Set problem: Which lines of the data below contain the string "Task"? Report every such line in full, treating uppercase and lowercase letters as different.
===== Data for this exercise
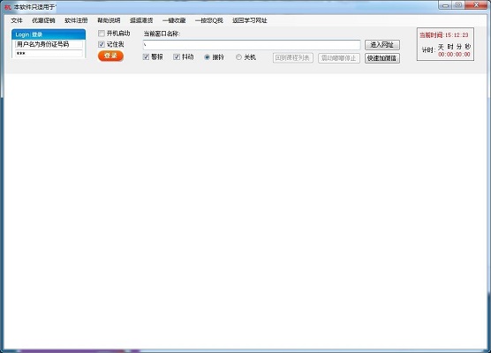This screenshot has width=491, height=353.
Task: Click the 快速加微信 button
Action: [x=382, y=58]
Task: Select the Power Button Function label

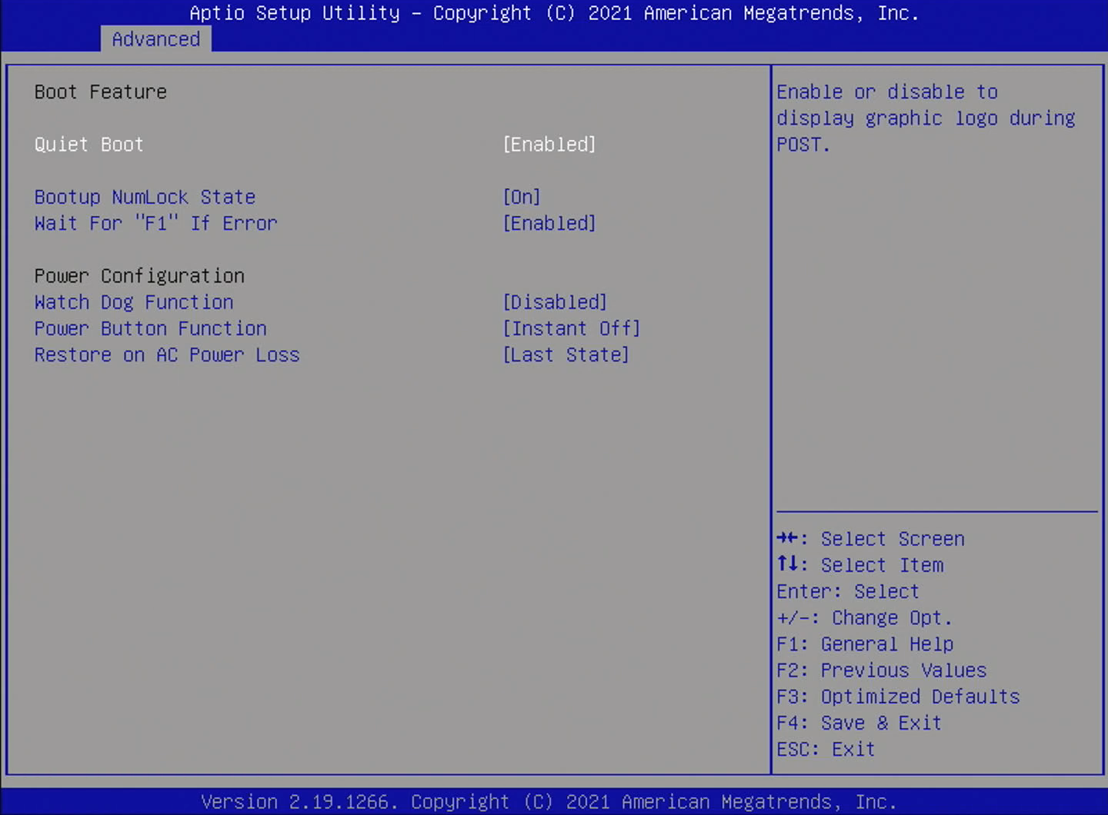Action: coord(150,328)
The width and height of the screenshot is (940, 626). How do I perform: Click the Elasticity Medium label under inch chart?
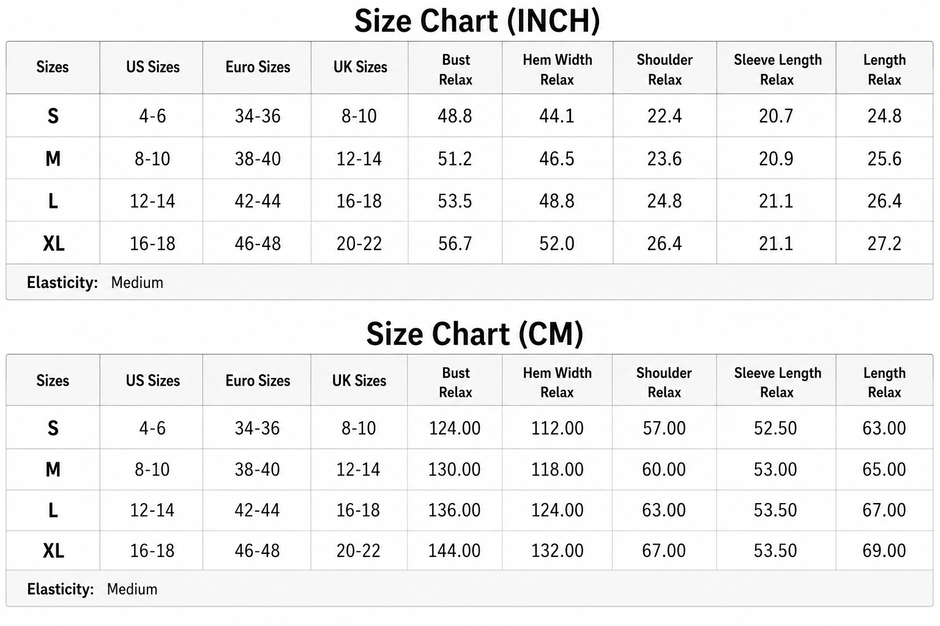95,282
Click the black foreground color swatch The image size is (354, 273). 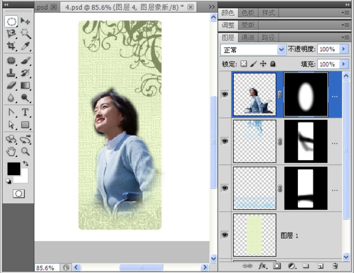[x=13, y=169]
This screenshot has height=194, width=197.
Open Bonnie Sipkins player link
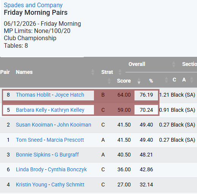coord(33,155)
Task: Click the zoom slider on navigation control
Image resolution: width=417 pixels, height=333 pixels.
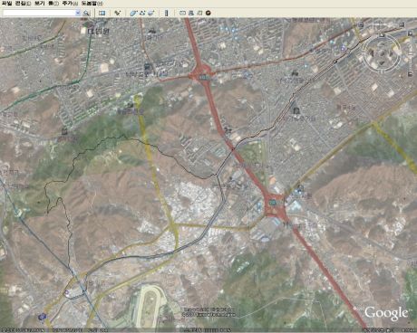Action: coord(410,52)
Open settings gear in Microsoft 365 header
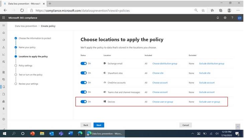The width and height of the screenshot is (244, 138). tap(225, 18)
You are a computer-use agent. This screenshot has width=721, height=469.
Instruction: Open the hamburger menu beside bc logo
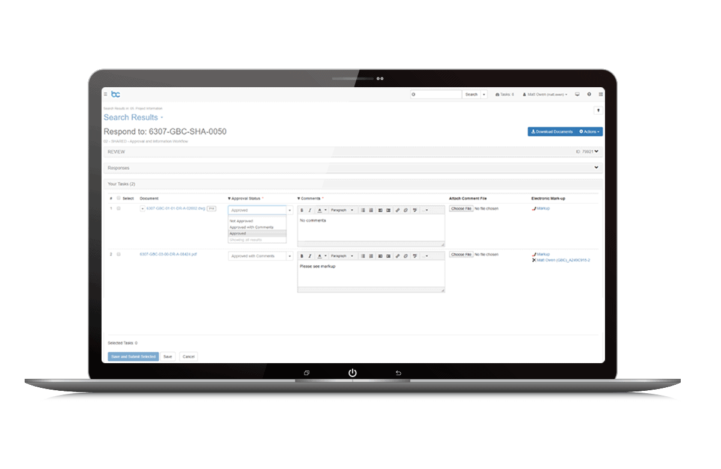coord(106,94)
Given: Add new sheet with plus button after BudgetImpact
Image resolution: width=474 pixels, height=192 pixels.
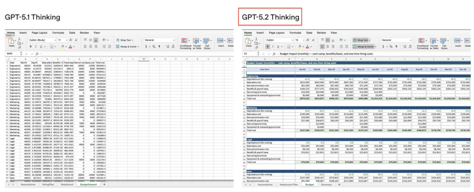Looking at the screenshot, I should click(x=104, y=184).
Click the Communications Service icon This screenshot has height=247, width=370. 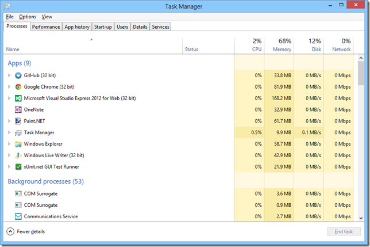tap(18, 216)
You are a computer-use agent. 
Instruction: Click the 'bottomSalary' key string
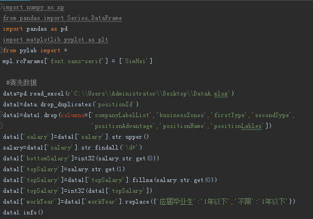(x=47, y=158)
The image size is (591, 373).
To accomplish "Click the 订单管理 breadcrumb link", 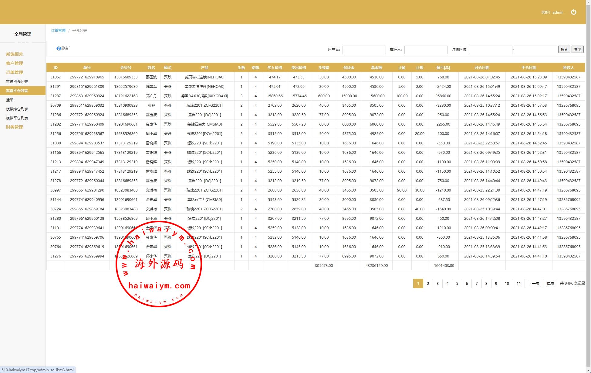I will click(58, 31).
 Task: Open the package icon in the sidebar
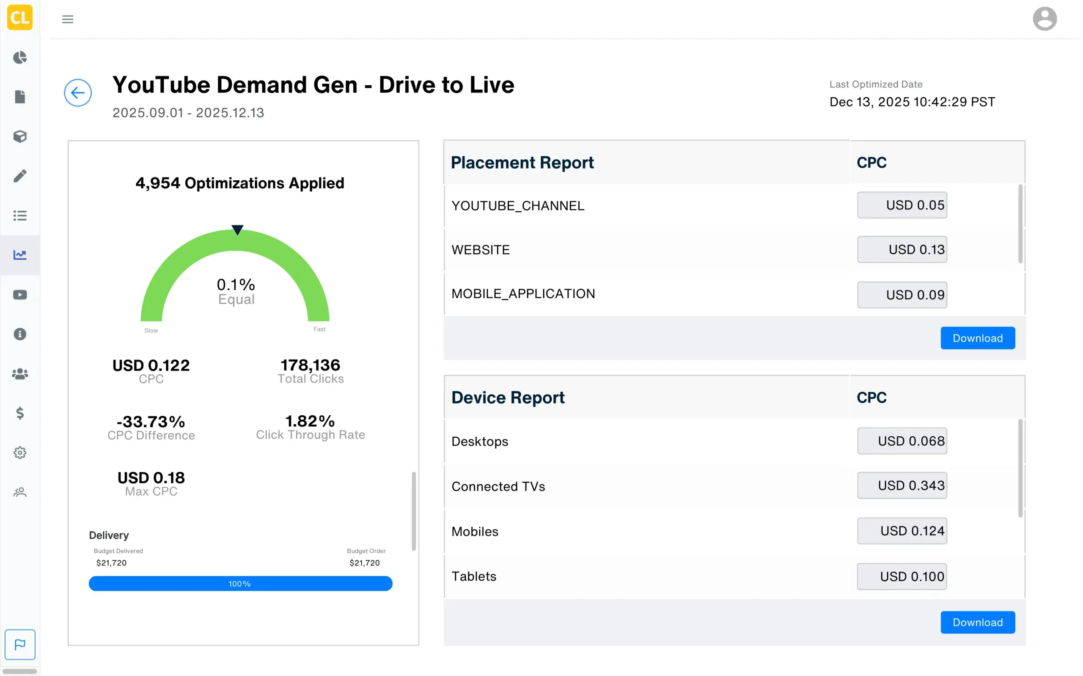click(x=20, y=136)
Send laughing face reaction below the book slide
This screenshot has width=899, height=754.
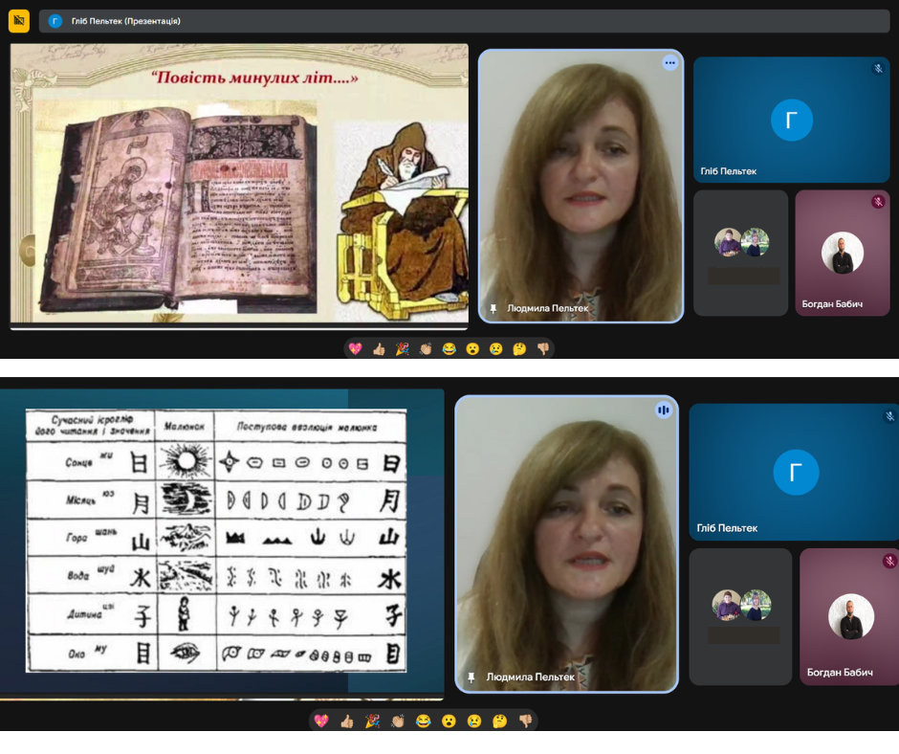(449, 349)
==========
Expected answer:
Task: Click the 快速加微信 button
Task: Select the Power Button Function label
Task: Click the zoom slider on navigation control
 Task: Open the package icon in the sidebar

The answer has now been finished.